Fabio Panetta potrebbe diventare da maggio direttore generale della Banca d’Italia (e presidente Ivass) dopo aver avuto un ruolo chiave negli ultimi anni nel migliorare i meccanismi dell’Unione bancaria e nel difendere l’economia italiana da chi voleva tenerla sotto controllo con misure estreme. È stato un periodo storico difficile per il Paese. L’Italia si è trovata in una situazione di debolezza legata ai postumi della crisi del debito sovrano del 2011, ai continui cambi di governo e soprattutto alla recessione più forte dal Dopoguerra, che ha fatto esplodere i crediti deteriorati nei bilanci delle banche. La crisi ha inoltre fatto riemergere i contrasti tra Paesi nell’Eurozona.

Panetta, vice dg di Via Nazionale dal 2012, ha vissuto questi anni in una posizione delicata: dopo una vita passata nella politica monetaria, ha iniziato a occuparsi di supervisione nel 2014, diventando il primo esponente della Banca d’Italia nel Consiglio di Vigilanza della Bce. Questo nuovo organismo, nato quell’anno con l’Unione bancaria, ha avuto sin dall’inizio un’impostazione severa sui crediti deteriorati e sui titoli di Stato. Spesso è stato anche un modo per tenere al guinzaglio l’osservato speciale dell’Eurozona. Il Paese con il più alto debito pubblico, con la crescita più bassa e con il maggiore ammontare di non-performing loans. L’Italia, ovviamente.

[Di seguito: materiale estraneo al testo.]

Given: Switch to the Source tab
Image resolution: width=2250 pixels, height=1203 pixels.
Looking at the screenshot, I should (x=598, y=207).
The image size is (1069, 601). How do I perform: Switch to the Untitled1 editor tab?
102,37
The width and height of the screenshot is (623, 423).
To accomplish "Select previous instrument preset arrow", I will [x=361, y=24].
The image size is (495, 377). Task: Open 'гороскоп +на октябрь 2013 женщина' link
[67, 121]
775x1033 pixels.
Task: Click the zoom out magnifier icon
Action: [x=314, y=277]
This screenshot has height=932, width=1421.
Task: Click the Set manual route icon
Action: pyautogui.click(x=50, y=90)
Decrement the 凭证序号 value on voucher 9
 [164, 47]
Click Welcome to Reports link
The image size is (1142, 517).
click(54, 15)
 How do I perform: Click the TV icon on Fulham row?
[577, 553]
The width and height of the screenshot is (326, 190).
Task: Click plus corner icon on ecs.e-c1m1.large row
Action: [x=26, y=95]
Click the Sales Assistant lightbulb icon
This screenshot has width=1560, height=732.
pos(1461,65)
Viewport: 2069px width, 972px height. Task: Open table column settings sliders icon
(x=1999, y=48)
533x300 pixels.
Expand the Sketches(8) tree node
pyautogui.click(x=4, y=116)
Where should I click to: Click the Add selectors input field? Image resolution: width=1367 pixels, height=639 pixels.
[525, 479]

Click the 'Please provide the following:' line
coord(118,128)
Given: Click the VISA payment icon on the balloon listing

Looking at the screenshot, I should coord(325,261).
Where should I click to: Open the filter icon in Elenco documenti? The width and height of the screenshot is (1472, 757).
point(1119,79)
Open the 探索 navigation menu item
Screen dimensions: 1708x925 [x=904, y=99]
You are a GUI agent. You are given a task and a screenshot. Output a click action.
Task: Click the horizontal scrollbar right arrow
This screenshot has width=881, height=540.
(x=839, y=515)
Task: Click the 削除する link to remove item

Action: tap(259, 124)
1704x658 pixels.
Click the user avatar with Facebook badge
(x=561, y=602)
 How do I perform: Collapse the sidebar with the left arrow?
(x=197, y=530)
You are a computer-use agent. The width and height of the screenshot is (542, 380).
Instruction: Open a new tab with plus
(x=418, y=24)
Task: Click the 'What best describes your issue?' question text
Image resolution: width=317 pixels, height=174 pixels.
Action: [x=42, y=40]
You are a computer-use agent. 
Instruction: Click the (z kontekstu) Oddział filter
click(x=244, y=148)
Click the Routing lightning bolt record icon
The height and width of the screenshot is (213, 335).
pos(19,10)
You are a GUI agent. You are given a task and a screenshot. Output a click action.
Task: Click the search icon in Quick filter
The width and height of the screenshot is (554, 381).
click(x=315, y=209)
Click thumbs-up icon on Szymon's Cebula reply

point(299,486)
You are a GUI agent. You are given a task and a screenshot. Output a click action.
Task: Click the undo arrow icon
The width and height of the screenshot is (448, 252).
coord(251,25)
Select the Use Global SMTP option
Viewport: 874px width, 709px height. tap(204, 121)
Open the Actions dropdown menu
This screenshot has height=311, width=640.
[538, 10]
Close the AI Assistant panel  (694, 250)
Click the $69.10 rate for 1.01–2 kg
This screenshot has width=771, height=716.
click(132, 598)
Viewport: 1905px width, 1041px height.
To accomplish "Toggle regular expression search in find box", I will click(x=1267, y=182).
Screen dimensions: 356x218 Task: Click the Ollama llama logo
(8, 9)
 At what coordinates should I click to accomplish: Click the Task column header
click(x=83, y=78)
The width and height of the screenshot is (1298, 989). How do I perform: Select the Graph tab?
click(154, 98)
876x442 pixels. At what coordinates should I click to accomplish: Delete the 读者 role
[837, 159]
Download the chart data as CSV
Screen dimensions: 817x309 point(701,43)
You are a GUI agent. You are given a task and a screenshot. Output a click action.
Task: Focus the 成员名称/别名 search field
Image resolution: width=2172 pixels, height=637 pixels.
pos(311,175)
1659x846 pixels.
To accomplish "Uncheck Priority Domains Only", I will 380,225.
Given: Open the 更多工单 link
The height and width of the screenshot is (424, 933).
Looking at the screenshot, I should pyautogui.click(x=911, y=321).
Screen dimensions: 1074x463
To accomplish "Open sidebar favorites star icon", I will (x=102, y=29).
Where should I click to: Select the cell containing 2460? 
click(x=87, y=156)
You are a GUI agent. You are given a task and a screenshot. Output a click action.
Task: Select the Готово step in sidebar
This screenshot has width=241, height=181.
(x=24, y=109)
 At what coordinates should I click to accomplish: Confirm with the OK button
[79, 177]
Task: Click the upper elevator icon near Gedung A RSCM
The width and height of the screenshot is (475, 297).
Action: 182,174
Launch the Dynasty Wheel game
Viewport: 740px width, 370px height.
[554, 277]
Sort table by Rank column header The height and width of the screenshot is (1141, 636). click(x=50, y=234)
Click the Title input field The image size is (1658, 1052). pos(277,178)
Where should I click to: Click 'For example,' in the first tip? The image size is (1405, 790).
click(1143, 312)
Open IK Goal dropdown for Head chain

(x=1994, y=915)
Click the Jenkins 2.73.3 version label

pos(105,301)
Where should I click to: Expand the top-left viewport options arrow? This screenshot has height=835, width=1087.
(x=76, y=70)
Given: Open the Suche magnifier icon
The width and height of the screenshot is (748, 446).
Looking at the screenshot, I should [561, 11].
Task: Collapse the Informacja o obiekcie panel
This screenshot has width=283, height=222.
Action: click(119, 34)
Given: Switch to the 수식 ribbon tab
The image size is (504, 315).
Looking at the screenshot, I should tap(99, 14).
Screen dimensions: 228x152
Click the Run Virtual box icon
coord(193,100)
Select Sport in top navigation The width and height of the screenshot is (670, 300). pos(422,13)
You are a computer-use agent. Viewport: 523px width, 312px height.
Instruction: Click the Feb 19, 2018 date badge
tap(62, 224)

La Vigilanza guidata dalla francese Danièle Nouy e dalla vicepresidente tedesca Sabine Lautenschlaeger, mentre stringeva i controlli su prestiti (l’attività tipica delle banche) e bond pubblici (tra i più liquidi e sicuri), dimenticava gli strumenti illiquidi, presenti in grande quantità nelle banche francesi e tedesche. Su questi temi Panetta non ha accettato di farsi mettere piedi in testa. È stato una voce fuori dal coro all’interno di un leitmotiv europeo che ha demonizzato l’attività creditizia e chiuso un occhio su quella speculativa, nonostante la lezione di Lehman Brothers. Peraltro l’omogeneità dei controlli è fondamentale per una equa riduzione dei rischi in vista di una loro condivisione nell’Unione bancaria. In caso contrario, Germania e Francia potrebbero condividere nell’Eurozona i problemi delle loro banche, dopo aver eliminato quelli negli istituti del Sud Europa. A lungo Panetta è stato l’unico a parlare di rischi di mercato e dei titoli di livello 2 e 3, analizzati in seguito dal Fmi e citati più volte dal presidente Bce Mario Draghi. Anche la Vigilanza ha iniziato a muovere i primi passi. Sui titoli di Stato, il banchiere centrale ha scritto un paper già nel 2014, evidenziando i problemi di eventuali strette normative.

Sarebbe sbagliato pensare che la linea di Panetta sia stata un modo per favorire le banche italiane. Le sofferenze sono scese del 62% rispetto a novembre 2015: da 89 a 33 miliardi. Un calo che ha superato le attese più ottimistiche. L’obiettivo di Panetta è stato un altro: ricordare l’esistenza di un «limite di velocità» nello smaltimento dei crediti deteriorati, oltre il quale va fuori strada l’economia: i fondi esteri acquistano npl a prezzi da saldo e incassano grandi guadagni, mentre le banche registrano eccessive minusvalenze e riducono il credito. Un problema soprattutto in Italia, dove le imprese sono perlopiù medio-piccole e legate ai prestiti bancari.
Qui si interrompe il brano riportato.